狄阿鸟老远提醒她:“老爷子还说这两天风沙大,院子里一层厚土,你可好,这裙子可以当扫把,是不是想着穿一次就不要了?”
秦禾立刻撕破伪装,瘪着嘴喊道:“老国丈在,你总要顾形象吧?你不顾,也不让我顾?我在皇宫里都是这样子,你烦不烦?不就是一条破裙子吗?我不穿了也不扔,我送人。”她扭头问自己的侍女:“我送给你,你要不要?”
侍女大为高兴,情不自禁拍手:“好呀。好呀。”
董国丈服了,大声说:“你们夫妻别这么会过日子好不好?你姐说我土,我看你才土,把公主殿下也带土了。几尺的布,你都心疼……你说你做国王干啥?这样吧。要不我回去给皇帝说说,给你封个异姓王,回长月居住好了,把东夏交付朝廷,青史也能留名。”
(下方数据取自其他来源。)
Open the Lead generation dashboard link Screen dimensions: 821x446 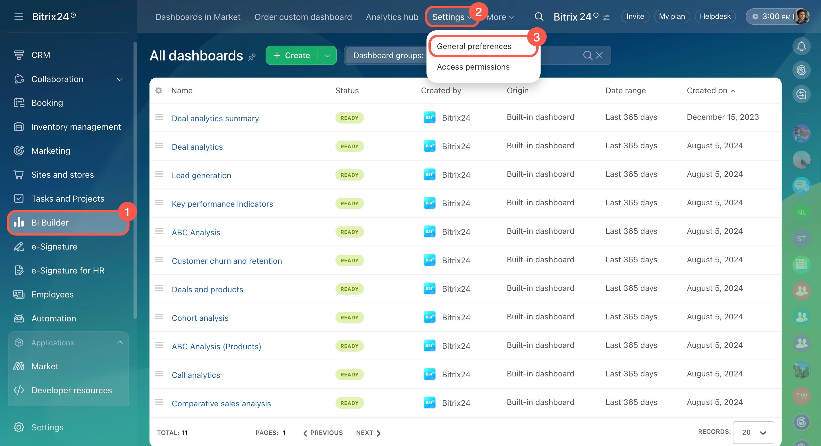pyautogui.click(x=201, y=175)
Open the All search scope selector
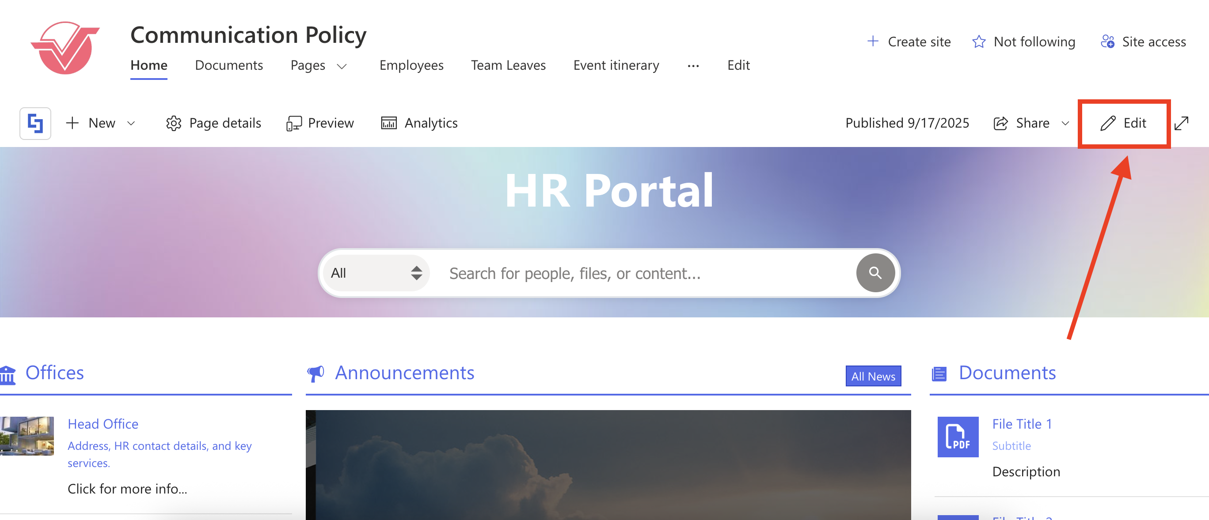 (376, 273)
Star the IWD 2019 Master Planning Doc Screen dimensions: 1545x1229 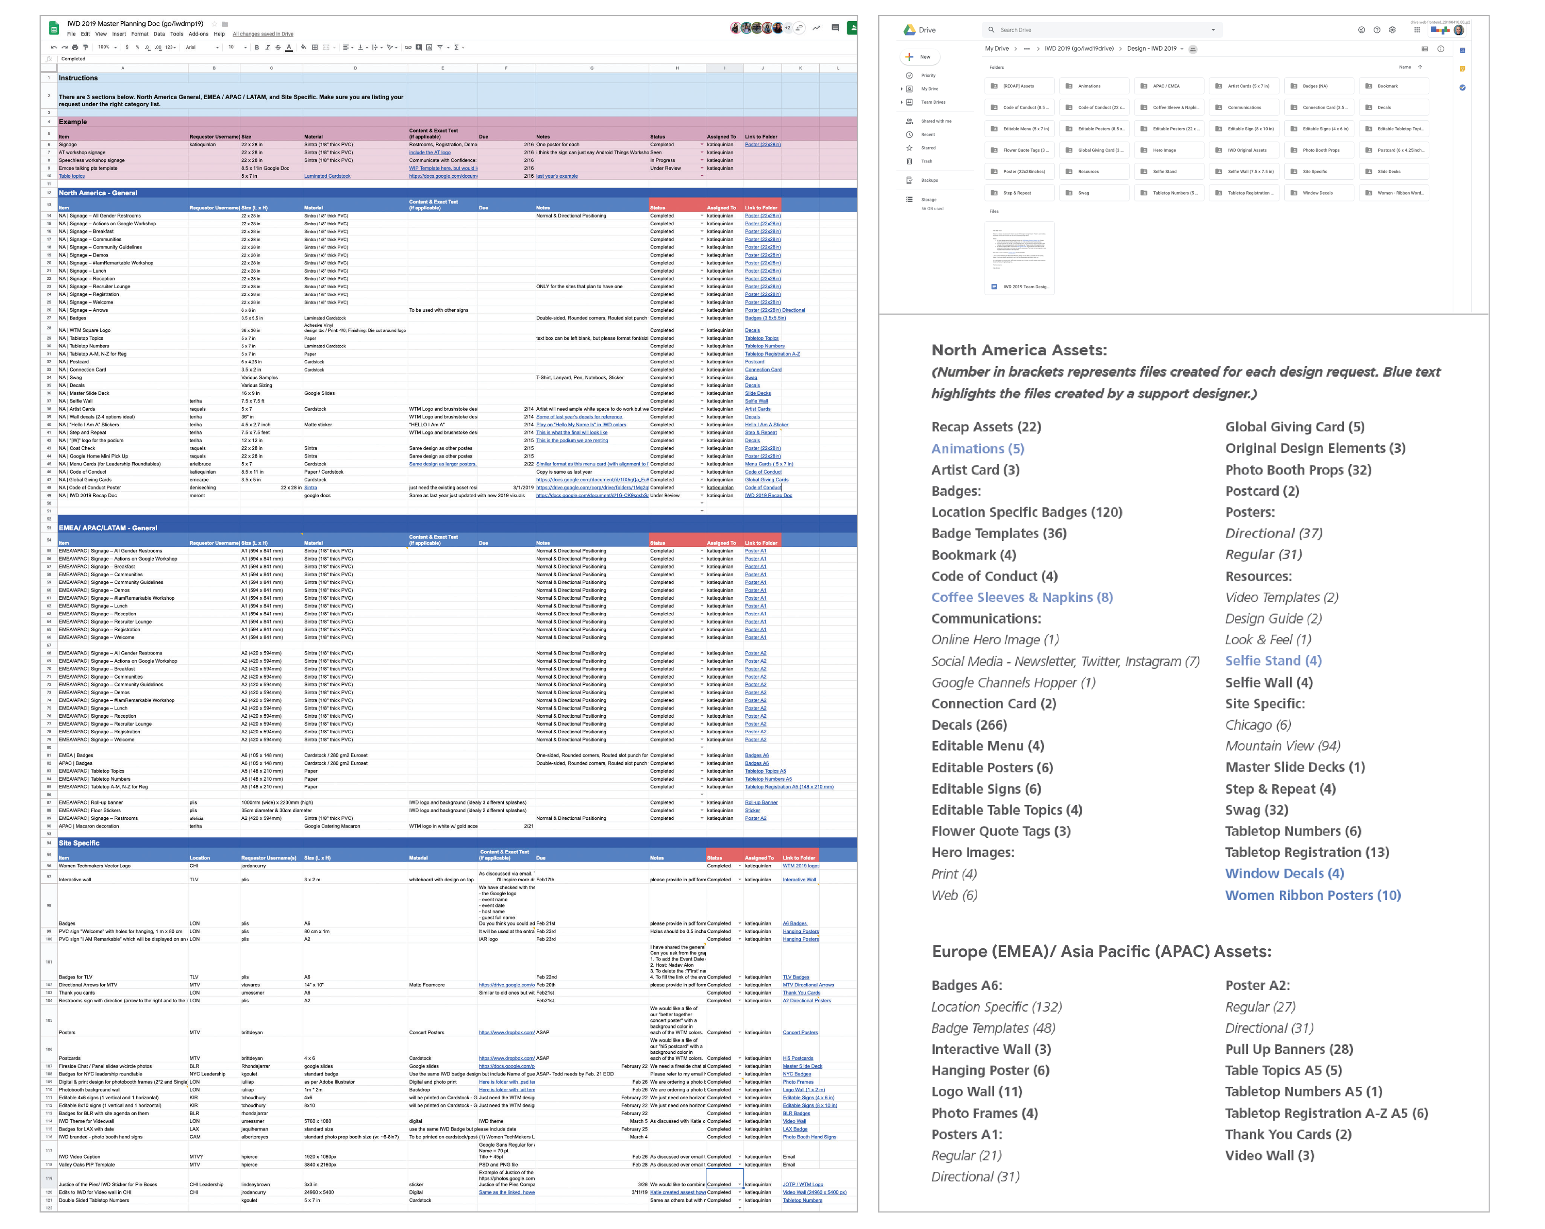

狄阿鸟还没吭声。秦禾大怒:“老国丈你说啥?你咋不说劝我父皇万年之后传国阿鸟呢?阿鸟就是心疼几尺布,咋啦。那是我们国家穷。要是阿鸟把东夏交给朝廷,回长月做异姓王?你说自古有几个好下场的异姓王?那将来我夫妻连同孩子不是被圈杀就是被软禁……你当我傻呀。”
董国丈叹气说:“你让我咋说。你们夫妻俩今逼上我了,一个问我两国交兵我咋办?一个说我使坏心。”
狄阿鸟轻声说:“阿禾。你坐下,别和老爷子置气。”
秦禾哼一声坐下了。
狄阿鸟这就给董国丈倒酒,说:“我是怕……”
秦禾更正说:“不能说我,要说孤。”
狄阿鸟愣了一下,顺势就说:“孤怕将来真到了那一天,不能全了与亲朋旧友的情谊,想问问老爷子,真到那一天,你能否还能把我当成晚辈而不是仇敌,孤这不是去问您决定不了的国家大事,只谈私情。”
董国丈无奈道:“国家大事我不能决定,你可以决定呀。”
狄阿鸟肃容说:“若将来皇帝苦苦进逼,孤必退避三舍,再三忍让,不失道义。”
他大喊一声:“起居参。”
一个瘦弱的家伙不知从哪儿应一声,飞一般奔了过来,一上来就喘气,不过笔和纸却抓得牢牢的。
狄阿鸟要求说:“记下,孤今日有言,若将来不得已与靖康为敌,必退避三舍,再三忍让,道义为先。”
董国丈动容,举起杯敬狄阿鸟,待狄阿鸟举杯,自己用袖子一挡,一饮而尽,放下杯子说:“阿鸟。既然你有此言,老夫又怎敢托辞?就凭今日几十万东夏军民开赴战场,将来若皇帝失却道义,妄动兵戈,我必于陛前阻止,阻止不了,则告知天下豪杰,狄阿鸟有节,皇帝失义,我站在狄阿鸟一边。”
这般说完,他又说:“这总行了吧。真不知道你今天是哪一出?”
狄阿鸟淡淡道:“先争道义。若皇帝不能使天下太平,与孤为敌,孤取而代之,亦无不可。”
秦禾震惊,大声喊道:“阿鸟。你说什胡话?”
狄阿鸟一仰头把酒倒进嘴里,嘿然道:“君失其鹿,天下共逐,孤取而代之,总比阿狗阿猫强。非孤为自己言,实为我东夏豪杰言,大战将起,数十万众流血断头,战后怎敢将战果断送?”
他眼前已是滚滚的烽烟,放下酒杯,大喝道:“来人。拿酒海。换盏。”
秦禾与董国丈相互瞅着,面面相觑。
有人抱来小桶的酒海,换了大杯。
狄阿鸟一手抓住酒海口,自己给自己满上,又给董国丈斟满,叮嘱董国丈随意,而自己又一口喝干。
顷刻间,他豪气冲天,举杯笑道:“孤今日为东夏醉。此次隐匿行踪,不能与诸将士共醉,就在你们面前为我东夏西征的将士送行,愿英雄之血不白流,远西征之路不会遥遥无期……愿我东夏名将皆能白头,不能共醉生,却敢共誓死。”